Pixel coordinate grounding data
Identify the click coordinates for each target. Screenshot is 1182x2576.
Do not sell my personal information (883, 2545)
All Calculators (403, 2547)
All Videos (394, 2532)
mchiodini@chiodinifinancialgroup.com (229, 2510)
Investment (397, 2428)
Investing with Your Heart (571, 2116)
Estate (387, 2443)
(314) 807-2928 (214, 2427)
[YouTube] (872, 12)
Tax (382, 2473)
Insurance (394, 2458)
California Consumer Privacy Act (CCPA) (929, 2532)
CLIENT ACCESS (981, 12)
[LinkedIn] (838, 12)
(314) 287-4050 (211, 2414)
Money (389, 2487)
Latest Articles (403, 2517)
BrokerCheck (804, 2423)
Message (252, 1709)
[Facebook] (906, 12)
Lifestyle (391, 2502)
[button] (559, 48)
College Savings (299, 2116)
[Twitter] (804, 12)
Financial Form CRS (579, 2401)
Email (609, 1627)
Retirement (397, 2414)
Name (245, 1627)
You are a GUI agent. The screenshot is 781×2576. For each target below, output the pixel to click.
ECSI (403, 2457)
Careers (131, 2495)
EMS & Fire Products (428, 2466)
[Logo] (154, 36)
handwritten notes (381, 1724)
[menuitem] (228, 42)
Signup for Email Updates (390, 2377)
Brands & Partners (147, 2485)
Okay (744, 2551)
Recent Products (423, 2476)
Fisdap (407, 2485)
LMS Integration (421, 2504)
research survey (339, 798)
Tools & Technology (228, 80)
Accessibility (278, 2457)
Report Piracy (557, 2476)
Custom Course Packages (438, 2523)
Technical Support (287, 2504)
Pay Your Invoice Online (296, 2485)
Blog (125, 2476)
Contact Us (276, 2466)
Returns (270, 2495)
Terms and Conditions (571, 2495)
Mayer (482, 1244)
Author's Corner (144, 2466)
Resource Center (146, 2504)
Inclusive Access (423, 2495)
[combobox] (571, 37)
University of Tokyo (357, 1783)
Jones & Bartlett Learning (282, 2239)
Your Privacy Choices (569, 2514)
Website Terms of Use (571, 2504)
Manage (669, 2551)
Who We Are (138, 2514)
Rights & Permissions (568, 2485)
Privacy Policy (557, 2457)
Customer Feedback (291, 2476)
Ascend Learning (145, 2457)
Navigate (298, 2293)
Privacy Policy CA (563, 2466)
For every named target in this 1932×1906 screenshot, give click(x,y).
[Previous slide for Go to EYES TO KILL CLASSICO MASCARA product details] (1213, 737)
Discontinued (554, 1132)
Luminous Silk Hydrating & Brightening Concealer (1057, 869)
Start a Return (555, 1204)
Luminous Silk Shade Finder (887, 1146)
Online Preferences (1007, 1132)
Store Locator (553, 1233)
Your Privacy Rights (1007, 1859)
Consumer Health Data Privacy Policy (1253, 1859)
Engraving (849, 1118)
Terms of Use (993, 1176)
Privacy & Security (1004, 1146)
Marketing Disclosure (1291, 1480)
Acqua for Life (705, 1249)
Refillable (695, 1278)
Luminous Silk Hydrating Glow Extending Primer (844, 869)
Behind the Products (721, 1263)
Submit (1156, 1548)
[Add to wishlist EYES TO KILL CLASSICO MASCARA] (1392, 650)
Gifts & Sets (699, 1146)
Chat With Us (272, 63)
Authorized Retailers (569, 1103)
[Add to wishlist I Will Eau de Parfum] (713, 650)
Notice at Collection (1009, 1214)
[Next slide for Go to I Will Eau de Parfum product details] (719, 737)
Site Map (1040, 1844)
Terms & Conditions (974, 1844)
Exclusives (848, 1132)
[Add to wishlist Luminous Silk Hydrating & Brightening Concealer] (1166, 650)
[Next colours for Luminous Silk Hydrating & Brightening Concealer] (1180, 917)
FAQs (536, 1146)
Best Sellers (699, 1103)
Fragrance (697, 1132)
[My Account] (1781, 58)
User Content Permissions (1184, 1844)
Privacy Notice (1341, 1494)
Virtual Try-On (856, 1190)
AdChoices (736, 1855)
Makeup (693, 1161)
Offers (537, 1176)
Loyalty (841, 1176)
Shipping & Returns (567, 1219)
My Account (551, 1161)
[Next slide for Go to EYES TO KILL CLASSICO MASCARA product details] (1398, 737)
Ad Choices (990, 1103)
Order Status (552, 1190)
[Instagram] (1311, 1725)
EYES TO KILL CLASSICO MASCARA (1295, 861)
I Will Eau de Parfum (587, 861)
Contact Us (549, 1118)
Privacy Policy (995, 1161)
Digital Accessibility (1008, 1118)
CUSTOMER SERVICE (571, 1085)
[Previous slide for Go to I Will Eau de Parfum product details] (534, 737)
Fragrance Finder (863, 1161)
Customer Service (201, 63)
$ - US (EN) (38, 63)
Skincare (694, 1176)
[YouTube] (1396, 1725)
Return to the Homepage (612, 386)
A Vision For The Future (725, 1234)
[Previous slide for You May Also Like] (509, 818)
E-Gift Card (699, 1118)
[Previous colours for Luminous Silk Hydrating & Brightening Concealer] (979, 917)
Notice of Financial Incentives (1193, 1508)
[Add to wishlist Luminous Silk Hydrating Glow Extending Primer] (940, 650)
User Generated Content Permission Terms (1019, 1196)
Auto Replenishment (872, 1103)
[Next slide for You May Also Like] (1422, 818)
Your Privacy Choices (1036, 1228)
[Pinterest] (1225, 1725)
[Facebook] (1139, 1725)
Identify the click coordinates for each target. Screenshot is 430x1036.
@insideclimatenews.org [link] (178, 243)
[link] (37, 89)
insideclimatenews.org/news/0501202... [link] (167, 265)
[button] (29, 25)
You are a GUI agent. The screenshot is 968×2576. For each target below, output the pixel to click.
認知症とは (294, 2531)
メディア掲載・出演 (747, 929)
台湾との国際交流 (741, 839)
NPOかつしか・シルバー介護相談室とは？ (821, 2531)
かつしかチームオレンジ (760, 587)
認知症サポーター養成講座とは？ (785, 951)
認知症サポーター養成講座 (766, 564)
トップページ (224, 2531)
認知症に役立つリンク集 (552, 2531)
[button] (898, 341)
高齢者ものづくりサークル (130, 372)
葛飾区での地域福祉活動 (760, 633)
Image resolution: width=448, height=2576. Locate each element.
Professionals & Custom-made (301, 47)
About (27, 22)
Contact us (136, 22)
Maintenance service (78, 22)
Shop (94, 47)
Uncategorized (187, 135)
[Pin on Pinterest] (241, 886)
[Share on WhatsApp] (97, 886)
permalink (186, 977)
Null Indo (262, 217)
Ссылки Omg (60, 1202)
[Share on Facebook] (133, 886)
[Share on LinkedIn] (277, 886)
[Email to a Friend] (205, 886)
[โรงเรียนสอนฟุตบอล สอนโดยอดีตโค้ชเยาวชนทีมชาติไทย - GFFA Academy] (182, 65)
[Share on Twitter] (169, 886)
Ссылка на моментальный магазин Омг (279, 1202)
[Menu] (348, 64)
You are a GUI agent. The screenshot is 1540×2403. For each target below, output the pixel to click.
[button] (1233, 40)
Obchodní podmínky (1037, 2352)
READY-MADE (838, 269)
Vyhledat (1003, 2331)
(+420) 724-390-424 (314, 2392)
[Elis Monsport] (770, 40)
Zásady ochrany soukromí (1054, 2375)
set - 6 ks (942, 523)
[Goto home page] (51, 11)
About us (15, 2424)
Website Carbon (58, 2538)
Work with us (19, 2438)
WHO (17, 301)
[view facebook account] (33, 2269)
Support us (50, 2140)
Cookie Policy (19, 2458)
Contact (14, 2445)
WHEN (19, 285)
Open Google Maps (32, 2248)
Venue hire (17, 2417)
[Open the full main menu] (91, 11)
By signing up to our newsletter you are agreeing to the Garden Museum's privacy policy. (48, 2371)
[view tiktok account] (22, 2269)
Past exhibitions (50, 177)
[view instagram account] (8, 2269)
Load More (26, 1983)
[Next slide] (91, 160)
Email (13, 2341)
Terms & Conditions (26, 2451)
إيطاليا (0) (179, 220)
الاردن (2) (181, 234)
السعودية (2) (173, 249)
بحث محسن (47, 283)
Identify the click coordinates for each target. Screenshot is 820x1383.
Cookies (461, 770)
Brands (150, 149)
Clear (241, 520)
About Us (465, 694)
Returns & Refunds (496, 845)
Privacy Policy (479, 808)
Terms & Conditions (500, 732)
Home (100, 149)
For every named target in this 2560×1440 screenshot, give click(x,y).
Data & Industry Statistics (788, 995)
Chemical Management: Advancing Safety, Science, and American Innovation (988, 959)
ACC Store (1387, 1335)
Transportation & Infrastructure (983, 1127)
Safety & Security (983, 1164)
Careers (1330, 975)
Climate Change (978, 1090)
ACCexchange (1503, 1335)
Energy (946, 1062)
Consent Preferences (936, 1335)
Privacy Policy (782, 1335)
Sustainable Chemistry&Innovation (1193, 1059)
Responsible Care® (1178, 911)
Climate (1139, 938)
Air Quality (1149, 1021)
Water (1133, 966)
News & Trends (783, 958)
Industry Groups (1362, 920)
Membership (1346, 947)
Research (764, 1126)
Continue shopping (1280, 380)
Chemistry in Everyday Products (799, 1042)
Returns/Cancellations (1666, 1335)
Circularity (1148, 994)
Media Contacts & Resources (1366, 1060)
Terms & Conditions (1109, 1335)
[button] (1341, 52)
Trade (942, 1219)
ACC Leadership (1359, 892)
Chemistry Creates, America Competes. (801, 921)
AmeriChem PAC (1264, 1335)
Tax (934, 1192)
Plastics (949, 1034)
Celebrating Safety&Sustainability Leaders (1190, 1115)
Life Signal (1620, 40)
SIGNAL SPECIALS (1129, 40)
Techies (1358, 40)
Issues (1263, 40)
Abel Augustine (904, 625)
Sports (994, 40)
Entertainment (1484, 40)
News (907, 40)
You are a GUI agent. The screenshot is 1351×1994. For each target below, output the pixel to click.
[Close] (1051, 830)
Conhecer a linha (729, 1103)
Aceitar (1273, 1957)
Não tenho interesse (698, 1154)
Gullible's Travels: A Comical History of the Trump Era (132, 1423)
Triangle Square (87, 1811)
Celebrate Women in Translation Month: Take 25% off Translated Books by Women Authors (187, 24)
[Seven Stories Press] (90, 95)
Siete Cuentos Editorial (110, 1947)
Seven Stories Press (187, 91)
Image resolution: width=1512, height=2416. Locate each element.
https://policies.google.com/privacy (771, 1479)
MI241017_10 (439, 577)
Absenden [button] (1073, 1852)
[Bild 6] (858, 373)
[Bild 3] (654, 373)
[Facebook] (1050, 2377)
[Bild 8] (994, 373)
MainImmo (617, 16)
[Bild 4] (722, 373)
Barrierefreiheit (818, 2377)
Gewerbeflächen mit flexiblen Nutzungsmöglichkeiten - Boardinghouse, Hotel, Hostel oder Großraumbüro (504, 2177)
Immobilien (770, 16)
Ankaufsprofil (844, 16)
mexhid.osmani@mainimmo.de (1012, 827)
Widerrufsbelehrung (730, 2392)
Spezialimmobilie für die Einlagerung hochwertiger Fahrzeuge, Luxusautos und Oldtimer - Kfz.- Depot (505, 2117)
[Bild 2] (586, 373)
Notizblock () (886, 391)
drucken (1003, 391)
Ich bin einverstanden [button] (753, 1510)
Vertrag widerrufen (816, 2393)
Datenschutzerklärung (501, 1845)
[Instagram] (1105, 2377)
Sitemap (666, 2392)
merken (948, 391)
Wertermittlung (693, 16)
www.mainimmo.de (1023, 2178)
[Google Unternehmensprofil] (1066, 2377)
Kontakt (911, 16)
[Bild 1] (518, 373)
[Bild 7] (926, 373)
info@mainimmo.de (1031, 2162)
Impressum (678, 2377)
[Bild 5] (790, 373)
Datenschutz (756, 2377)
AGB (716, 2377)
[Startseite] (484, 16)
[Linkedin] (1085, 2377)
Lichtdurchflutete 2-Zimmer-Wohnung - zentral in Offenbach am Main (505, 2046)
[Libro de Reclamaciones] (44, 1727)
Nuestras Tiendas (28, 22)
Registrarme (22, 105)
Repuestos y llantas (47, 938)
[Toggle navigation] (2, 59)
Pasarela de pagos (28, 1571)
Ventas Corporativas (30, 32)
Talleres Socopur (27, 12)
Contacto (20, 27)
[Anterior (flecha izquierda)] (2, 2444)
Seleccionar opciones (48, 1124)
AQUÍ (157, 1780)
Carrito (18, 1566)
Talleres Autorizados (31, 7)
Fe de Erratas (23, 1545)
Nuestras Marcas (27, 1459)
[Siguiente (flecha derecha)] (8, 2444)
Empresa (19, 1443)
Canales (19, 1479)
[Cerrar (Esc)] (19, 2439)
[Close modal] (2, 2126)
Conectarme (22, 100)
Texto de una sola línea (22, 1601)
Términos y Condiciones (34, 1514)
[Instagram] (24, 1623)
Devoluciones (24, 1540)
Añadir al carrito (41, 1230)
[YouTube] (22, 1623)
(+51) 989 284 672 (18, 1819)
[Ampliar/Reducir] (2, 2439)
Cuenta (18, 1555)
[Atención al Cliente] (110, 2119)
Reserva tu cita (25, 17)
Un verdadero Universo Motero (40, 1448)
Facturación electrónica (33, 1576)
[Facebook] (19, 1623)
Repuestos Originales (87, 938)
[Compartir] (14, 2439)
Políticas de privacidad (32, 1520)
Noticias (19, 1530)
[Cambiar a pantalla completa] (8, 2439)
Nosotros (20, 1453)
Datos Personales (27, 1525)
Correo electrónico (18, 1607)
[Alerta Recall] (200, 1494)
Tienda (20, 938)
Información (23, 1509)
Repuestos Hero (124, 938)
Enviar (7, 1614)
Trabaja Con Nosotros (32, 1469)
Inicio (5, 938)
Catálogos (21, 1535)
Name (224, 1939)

--- WHAT IS BEING ASKED ---
No line before the one with "Carrito (18, 1566)" belongs in the answer; copy that line and the rest of the records exactly.

--- EXERCISE SOLUTION ---
Carrito (18, 1566)
Talleres Autorizados (31, 7)
Fe de Erratas (23, 1545)
Nuestras Marcas (27, 1459)
[Siguiente (flecha derecha)] (8, 2444)
Empresa (19, 1443)
Canales (19, 1479)
[Cerrar (Esc)] (19, 2439)
[Close modal] (2, 2126)
Conectarme (22, 100)
Texto de una sola línea (22, 1601)
Términos y Condiciones (34, 1514)
[Instagram] (24, 1623)
Devoluciones (24, 1540)
Añadir al carrito (41, 1230)
[YouTube] (22, 1623)
(+51) 989 284 672 (18, 1819)
[Ampliar/Reducir] (2, 2439)
Cuenta (18, 1555)
[Atención al Cliente] (110, 2119)
Reserva tu cita (25, 17)
Un verdadero Universo Motero (40, 1448)
Facturación electrónica (33, 1576)
[Facebook] (19, 1623)
Repuestos Originales (87, 938)
[Compartir] (14, 2439)
Políticas de privacidad (32, 1520)
Noticias (19, 1530)
[Cambiar a pantalla completa] (8, 2439)
Nosotros (20, 1453)
Datos Personales (27, 1525)
Correo electrónico (18, 1607)
[Alerta Recall] (200, 1494)
Tienda (20, 938)
Información (23, 1509)
Repuestos Hero (124, 938)
Enviar (7, 1614)
Trabaja Con Nosotros (32, 1469)
Inicio (5, 938)
Catálogos (21, 1535)
Name (224, 1939)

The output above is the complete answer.